Although his family was initially opposed to his association with Chasidism, they eventually relented when they saw that his Torah scholarship and personal piety only improved under the tutelage of R’ Nachman.
While R’ Nachman was alive, R’ Natan was his official scribe, carefully recording his teacher’s words. Because many of the lessons were delivered on Shabbatot and Chagim, and could not therefore be written down, the material had to be written down later. However, R’ Natan had a phenomenal memory and was able to recall many lessons almost word-for-word. He would then show the manuscript to the Rebbe, who would make any final corrections. Some lessons were dictated line by line by R’ Nachman to R’ Natan after the Shabbat or Chag in Yiddish, and R’ Natan would then translate the lessons into Hebrew. In his later publications, R’ Natan carefully notes whether a lesson was edited and approved by R’ Nachman himself, or was a less formal anecdote not specifically approved by him. He also makes a clear distinction between the Rebbe’s actual words and any comments he himself wrote.

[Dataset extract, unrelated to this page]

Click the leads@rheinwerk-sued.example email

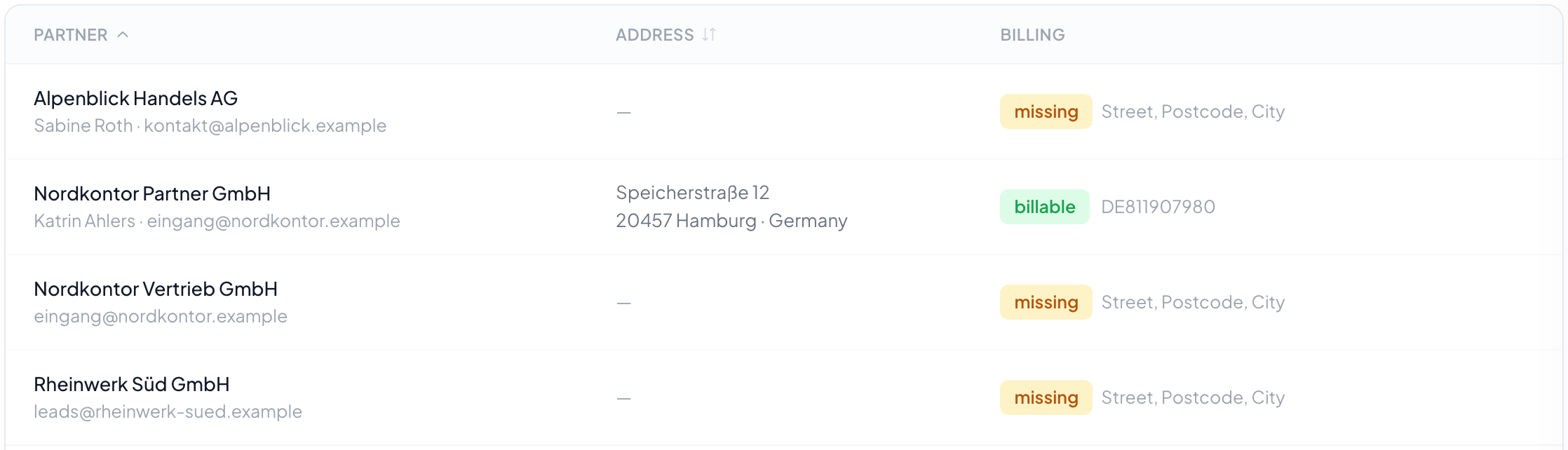168,411
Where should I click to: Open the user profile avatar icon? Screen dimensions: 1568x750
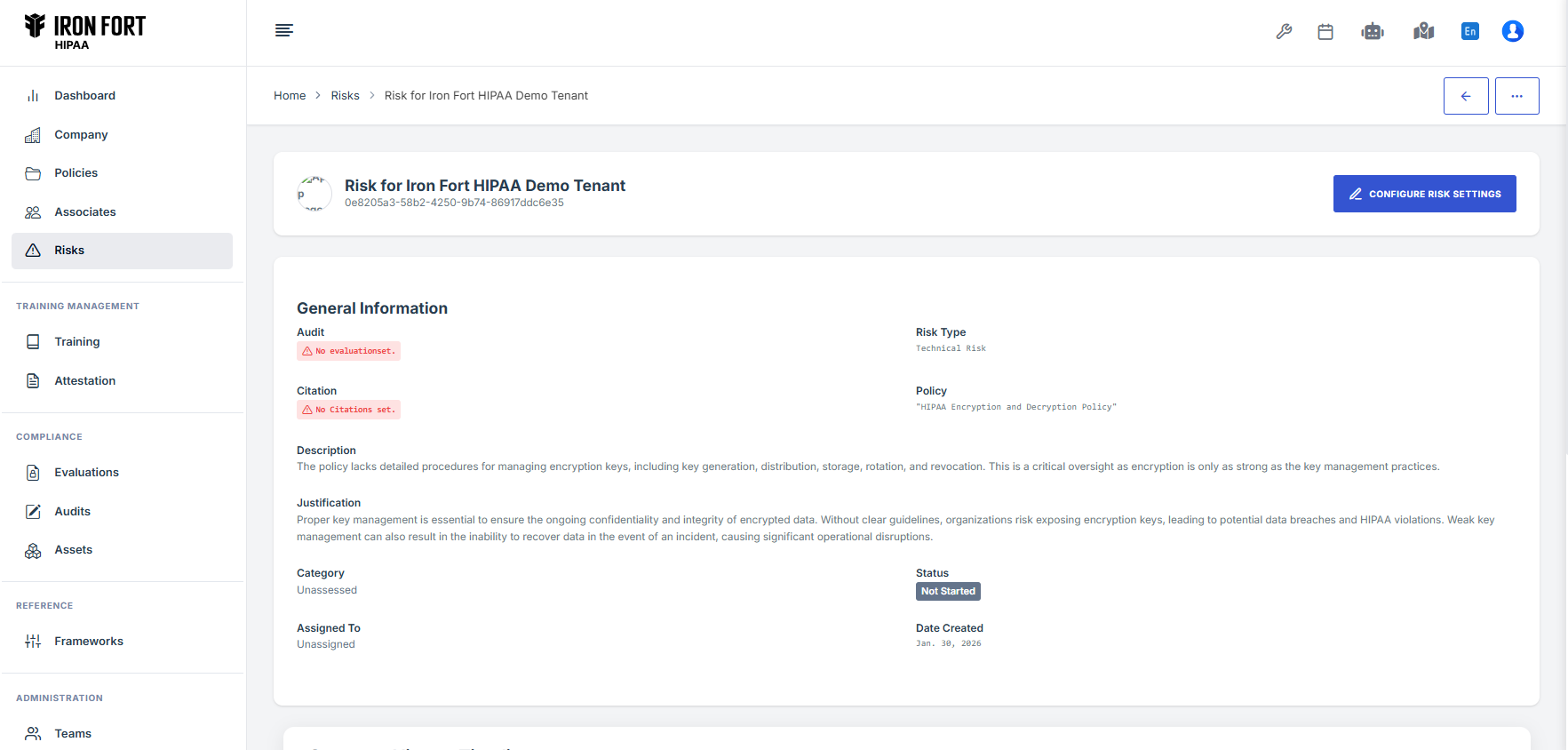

After R’ Nachman’s death, R’ Natan moved to Breslov and began to be known as Nathan of Breslov. He became the leader of the Breslover Hasidim — but not the Rebbe, because R’ Nachman did not appoint a successor or establish a dynasty.
Instead, he devoted his energy to strengthening the Breslover movement while maintaining his own rigorous schedule of Torah study. He purchased a printing press and published all of R’ Nachman’s writings, as well as all the remembered conversations he and others had had with his teacher. R’ Natan also wrote many original discourses and teachings, some of which were published during his lifetime. He corresponded with Breslover Hasidim throughout Ukraine, and visited them several times a year.
R’ Natan was also responsible for making Uman, Ukraine, the city in which Rebbe Nachman is buried, into a focal point of the Chasidut. In 1811, he organized the first annual Rosh Hashana kibbutz (prayer gathering) at the gravesite, and continued to lead this pilgrimage until his death in 1844. Around 1830, he raised funds to build a synagogue in Uman to accommodate the increasingly large Rosh Hashana pilgrimage, and composed a number of prayers to be recited at R’ Nachman’s grave by his followers.
Even during R’ Nachman’s lifetime, some Chasidic groups opposed his novel approach to disseminating Chasidism. After his death, this opposition was directed at R’ Natan, who refused to assume the mantle of leadership and continued to promulgate the teachings of the deceased rebbe as if he were still alive. In late 1834, after the Breslover synagogue opened in Uman, Rabbi Moshe Zvi of Savran (the Savraner Rebbe) instigated a smear campaign against R’ Natan and the Breslover Hasidim. Opponents denounced him to the Russian authorities, claiming that he was a false prophet whose activities opposed the interests of the Czar. He was arrested, charged with treason, exiled to Nemirov (his hometown), and placed under house arrest.
A week before Rosh Hashana, however, he obtained a travel permit and journeyed to Uman in secret. He was discovered, however, reported to the authorities, and arrested on the night before Rosh HaShanah. Assimilated Jews who lived in Uman and who had been friendly with R’ Nachman intervened on his behalf and allowed him to remain in Uman for the holiday.
The sudden death of the Savraner Rebbe in 1838 cooled his followers’ antipathy and R’ Natan was finally able to return to the city of Breslov later that year. He died in 1844 and was buried in Breslov in the old Jewish cemetery.